* Start Material *
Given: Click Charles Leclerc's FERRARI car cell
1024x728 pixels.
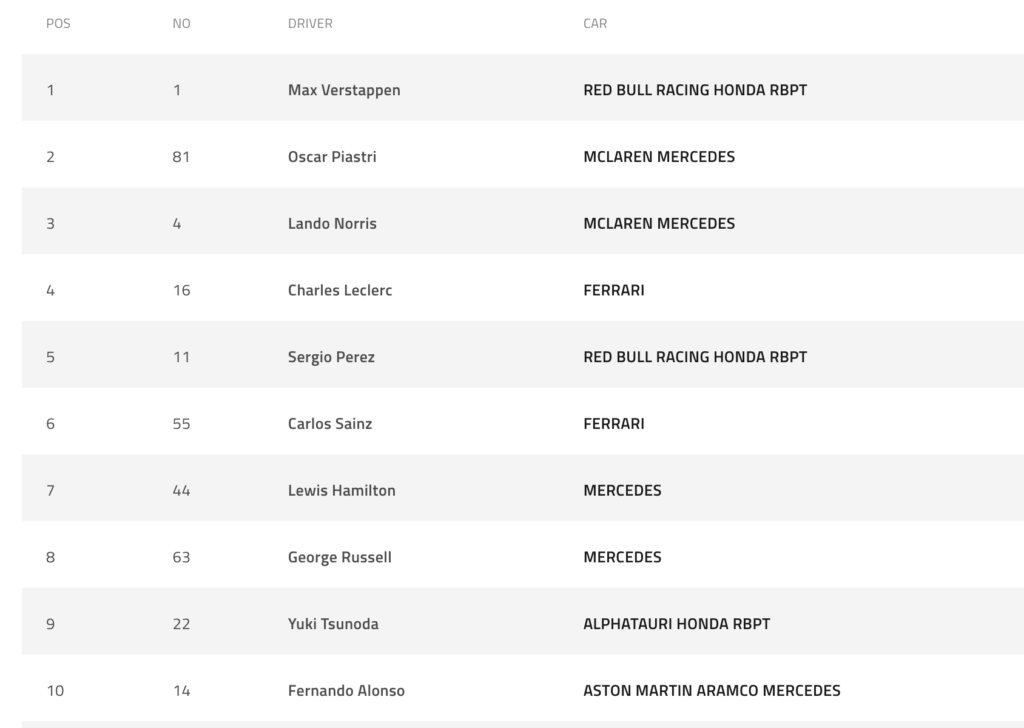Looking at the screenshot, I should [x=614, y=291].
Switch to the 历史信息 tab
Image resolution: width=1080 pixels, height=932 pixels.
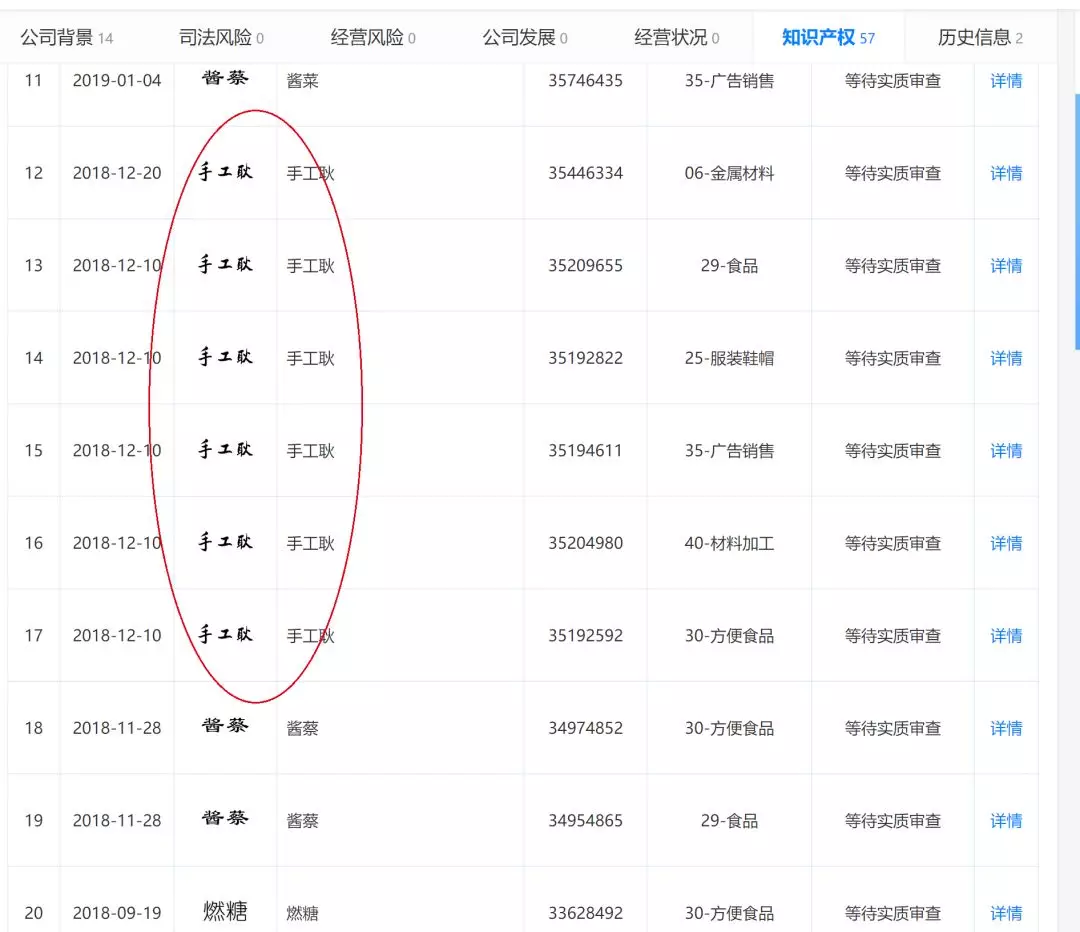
* End Material *
:: Direction ::
Retype the material, starting at the line that contains "Switch to the 历史信息 tab" and ending at the last line of the material, with both lines included. Leave out the pictures.

:: Complete response ::
Switch to the 历史信息 tab
Image resolution: width=1080 pixels, height=932 pixels.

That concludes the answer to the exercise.